Lynne and David - Everest Base Camp . . . . . Tibet 2016
Where has time gone since October? Just an update blog to explain why I have been unable to blog for a couple of months. Lynne and I are currently on another journey which we didnt expect when stood at Everest Base Camp in Tibet in May! Lynne was diagnosed with cancer in late September. The cancer has affected her mobility and she is now in a wheelchair. She undergoes chemotherapy every three weeks. Lynne is an amazing woman and is bravely battling the cancer. So life has taken an unexpected turn. As you will appreciate each day is taken up with routines that leave little time for anything else. I will do my best to add blogs to 'Beyond the Sacred Mountains' when time permits. Thank you to all of you who have continued to visit my website while I have been out of action. Also a huge thank you to family, friends and church who are holding us in their prayers at this time. So below you will find a short blog about my hero, George Mallory, whose book 'Climbing Everest' I have just re-read. George coined the most famous words in mountaineering when answering why this mountain: "Because it is there!" I hope you enjoy it!
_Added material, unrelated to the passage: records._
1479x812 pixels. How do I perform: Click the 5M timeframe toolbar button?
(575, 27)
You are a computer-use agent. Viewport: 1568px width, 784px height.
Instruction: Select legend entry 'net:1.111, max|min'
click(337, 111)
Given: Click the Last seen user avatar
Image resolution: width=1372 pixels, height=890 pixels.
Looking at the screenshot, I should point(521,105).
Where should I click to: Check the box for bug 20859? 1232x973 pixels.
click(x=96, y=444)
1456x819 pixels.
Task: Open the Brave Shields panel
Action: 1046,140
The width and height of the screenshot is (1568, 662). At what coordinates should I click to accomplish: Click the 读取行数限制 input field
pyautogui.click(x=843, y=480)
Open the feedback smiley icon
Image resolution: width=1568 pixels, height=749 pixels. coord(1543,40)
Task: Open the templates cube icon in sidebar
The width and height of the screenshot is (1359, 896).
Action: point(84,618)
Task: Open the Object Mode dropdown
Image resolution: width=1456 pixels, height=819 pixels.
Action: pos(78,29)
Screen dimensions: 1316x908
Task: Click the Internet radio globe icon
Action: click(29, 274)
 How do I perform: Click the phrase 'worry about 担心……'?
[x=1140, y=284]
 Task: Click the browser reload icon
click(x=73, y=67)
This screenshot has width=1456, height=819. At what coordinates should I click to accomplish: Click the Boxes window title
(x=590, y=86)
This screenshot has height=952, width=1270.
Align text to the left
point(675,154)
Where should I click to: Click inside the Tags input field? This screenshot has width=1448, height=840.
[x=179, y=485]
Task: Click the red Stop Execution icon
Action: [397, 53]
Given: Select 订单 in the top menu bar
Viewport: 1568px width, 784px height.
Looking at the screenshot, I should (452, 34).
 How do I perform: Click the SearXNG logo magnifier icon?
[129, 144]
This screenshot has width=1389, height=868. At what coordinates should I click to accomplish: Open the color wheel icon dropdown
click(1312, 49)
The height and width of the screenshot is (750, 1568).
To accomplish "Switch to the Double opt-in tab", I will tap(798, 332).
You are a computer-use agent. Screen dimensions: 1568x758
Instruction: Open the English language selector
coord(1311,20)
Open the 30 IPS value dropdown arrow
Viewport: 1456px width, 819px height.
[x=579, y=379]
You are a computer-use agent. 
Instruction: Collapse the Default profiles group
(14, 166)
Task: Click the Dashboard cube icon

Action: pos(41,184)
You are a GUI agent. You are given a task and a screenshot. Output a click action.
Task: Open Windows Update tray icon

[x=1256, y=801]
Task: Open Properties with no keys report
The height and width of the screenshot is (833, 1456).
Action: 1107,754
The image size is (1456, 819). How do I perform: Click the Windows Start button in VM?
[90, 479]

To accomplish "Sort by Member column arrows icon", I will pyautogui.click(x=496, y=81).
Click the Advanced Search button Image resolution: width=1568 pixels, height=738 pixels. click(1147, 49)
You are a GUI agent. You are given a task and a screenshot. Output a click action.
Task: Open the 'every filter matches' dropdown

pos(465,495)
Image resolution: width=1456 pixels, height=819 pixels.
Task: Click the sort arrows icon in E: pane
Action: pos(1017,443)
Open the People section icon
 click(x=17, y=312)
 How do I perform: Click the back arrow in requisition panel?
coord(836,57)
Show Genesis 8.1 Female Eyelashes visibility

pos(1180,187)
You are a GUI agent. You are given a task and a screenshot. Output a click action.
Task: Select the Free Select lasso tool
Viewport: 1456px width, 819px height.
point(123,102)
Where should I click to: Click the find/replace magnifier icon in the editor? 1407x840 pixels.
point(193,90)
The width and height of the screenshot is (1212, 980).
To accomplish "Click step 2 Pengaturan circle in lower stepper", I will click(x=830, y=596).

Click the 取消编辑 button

'Climbing Everest - The Complete Writings of George Mallory' has enabled me to feel the passion George had for the highest mountain in the world. Peter Gillman, who wrote the introduction to the book, writes on the inside cover . . . . .
"Mallory was unique in drawing a new literature from his mountain craft. For him, as for his predecessors, earth was still a heroic place with hidden parts promising novel experiences while the eyes of history were trained upon them.
But he was strongly inspired by the Bloomsbury group, unlike previous explorers, and a talented writer and poet. He chose to break with the Edwardian laconic stiff upper lip in favour of emotional truthfullness about the art of climbing. The result created a novel branch of mountaineering literature, as fresh and vivid as the feelings he recorded in handwriting under the most harrowingly extreme mountain-top conditions."
I took this photograph from the moraine of the Rongbuk Glacier in May 2016. You can clearly see the north-east ridge rising to the summit pyramid of Everest. It was on these upper ramparts that Mallory and Irvine disappeared in 1924.
"Even before the first glimmer of dawn the snow-mantled, slumbering monsters around us had somehow been touched to life by a faint blue light showing their form and presence - a light that changed as the day grew to a pale yellow on Everest and then to a bright blue-grey before it flamed all golden as the sun hit the summit and the shadow crept perceptibly down the slope until the whole mountain stood bare and splendid in the morning glory."
'Climbing Everest' is an excellent book. Being able to read George's writing has enabled me to feel the excitement, awe and wonder that he had for Mount Everest. I too feel the same. It is now a prized addition to my Everest library.